I am a 38 year old woman living in a sexless marriage past 16 years. We have been together past 20 years since we both were in our teens. Now we have a very young child we conceived through IVF. We both come from cultures where divorce and remarriages are frowned upon. I am a stay home mother and my husband is a workaholic.
My husband has never been interested in intimacy from the beginning of our marriage and when the realisation struck I have gone into bouts of depression. My husband doesn't consider sex an issue at all and will never take help or meet with the counsellor. My husband is not very affectionate either physically- we rarely kiss, cuddle, spoon, or hold each other. We have sex once every few weeks , mostly always initiated by me. We have gone 10 months without sex too because I chose to not ask him and test and see how long I could stay without sex.
I love my husband and I know he loves me too but I just can't get him to be more demonstrative than what he is just now and it's been long.
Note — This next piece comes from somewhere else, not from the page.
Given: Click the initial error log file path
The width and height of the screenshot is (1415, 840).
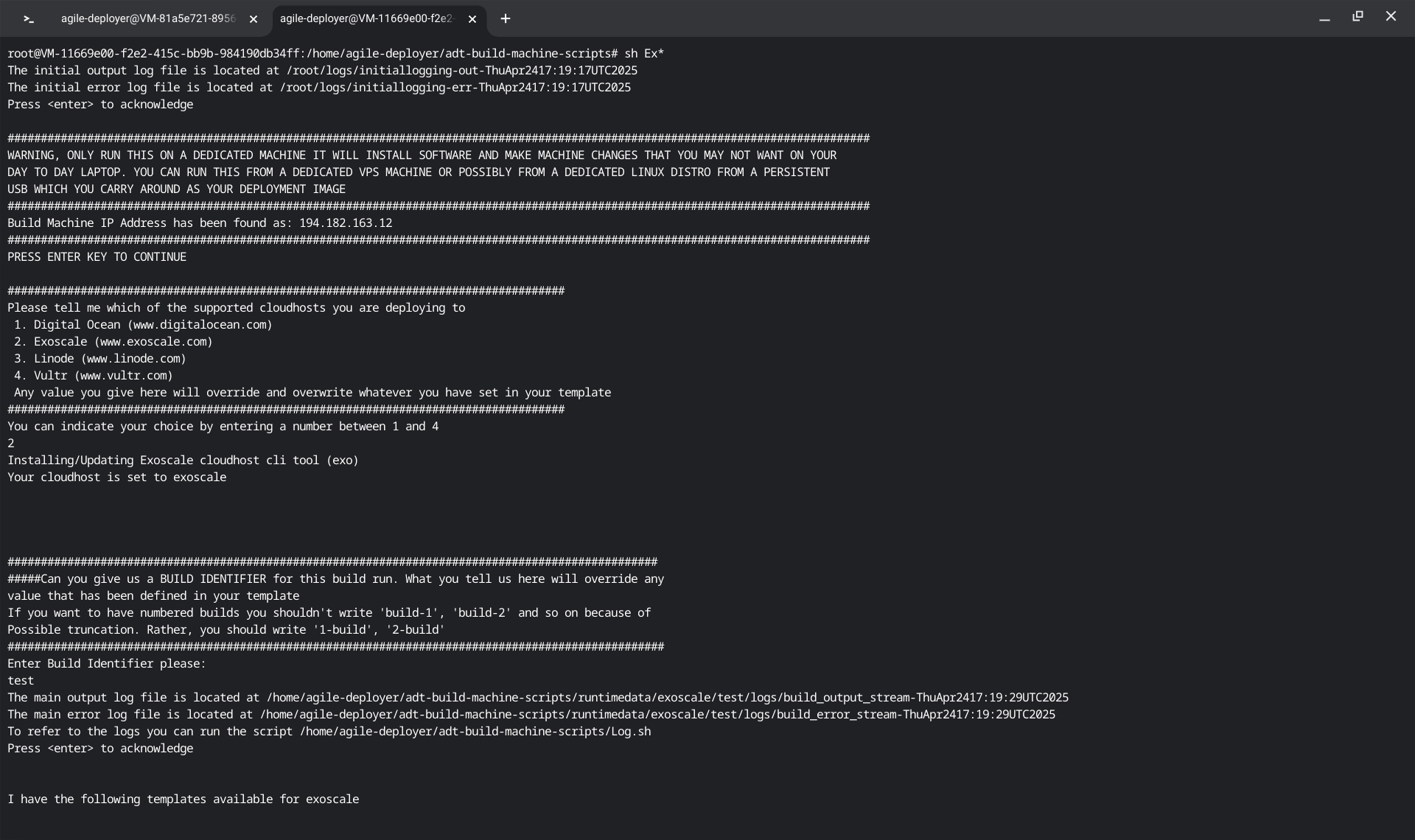Looking at the screenshot, I should click(x=455, y=88).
We get along well as friends and apart from the lack of sex, passion and intimacy and romance everything else is great.
Let me see how I have tried to deal with the situation past so many years:-
1) The talk- I have confronted him many many many times. Every time it's been a fiasco. I end up crying, he ends up diverting the issue and finding other lame areas that bother him in our marriage. We don't resolve the problem. I feel lousy for initiating the subject and emotionally drained every time. After a few days he comes to make love ( almost like to prove sex is no issue)

2) a medical check ( initiated by his Dr) shows he has very low testosterone levels. For which he refuses to get himself treated.

3) I have gone twice to meet with the counsellor. My husband doesn't think there is a problem and refuses to join me.

4) Divorce is not an option where we have a friendly relationship and our child is too young.

I have spent years praying, fasting, cribbing, complaining and found no solution.

Lately I feel the only way out is outsourcing my needs. A companion in the same situation too full fill the sexual needs with no strings attached. Since last year I found a masseuse who gives massages with happy endings. I have been to the salon to see him and he has helped me ********** and full fill me.
Recently I met with some one with whom I met a couple of one night stand situations too. He too wanted no attachments and that's for our best.

I don't feel guilty and I know when my child will be old enough and I can be ready to ask for a divorce we would be too old and in old age sex may be far less important than what it is in my 30's now.
Sunny38 Sunny38
36-40, F
4 Responses Dec 7, 2012

I like the way you put it, "outsourced" the solution. Well you tried! I wish you good luck.

Hi Sunny38. You are having sex every few weeks with your husband? That's sex about 17 times a year! At least there is a kindling fire and there's hope! Don't give up on the counseling, it may help you reconnect with yourself and help you figure out what you want to get out of this marriage. I'm going to start therapy for myself, because I know too well about the refusing partner. I sense that you know that part of the physical problem is the spiritual/emotional connection that needs some developing and encouraging in your relationship. You are getting happy endings during your massages and one night stands? A temporary, fleeting sensation of pleasure which may be eroding your marriage further, rather than reconnecting it? I'm not judging you, believe me, I've considered sex outside of my marriage myself, but only in my head. Please don't delude yourself into thinking that when you get older that your sexual desire will dwindle. I'm 54 (still with regular female monthly cycles) and the desire stays the same or actually gets even stronger with age as with my case. I am living in a sexless marriage (10 times in 24.5 years) and I wish I had the magic pill to make it better for me. Fight for you marriage,sounds like you both have a chance. Be well.

Hi, hope you are well and its not eazy solution for sure, but there can be away out...if you really want him. Sit down with him and tell him if he doesnt get help you might have to leave him..,,,

Many couples stay together "for the children"... but it's been shown that it is MUCH more damaging to children to have parents who do NOT love each other. The relationship[ model they grow up with is an UNHAPPY one, and it makes it MUCH harder for them to have their own happy relationship as adults. Don't stay together for the children, you are NOT doing them a favor!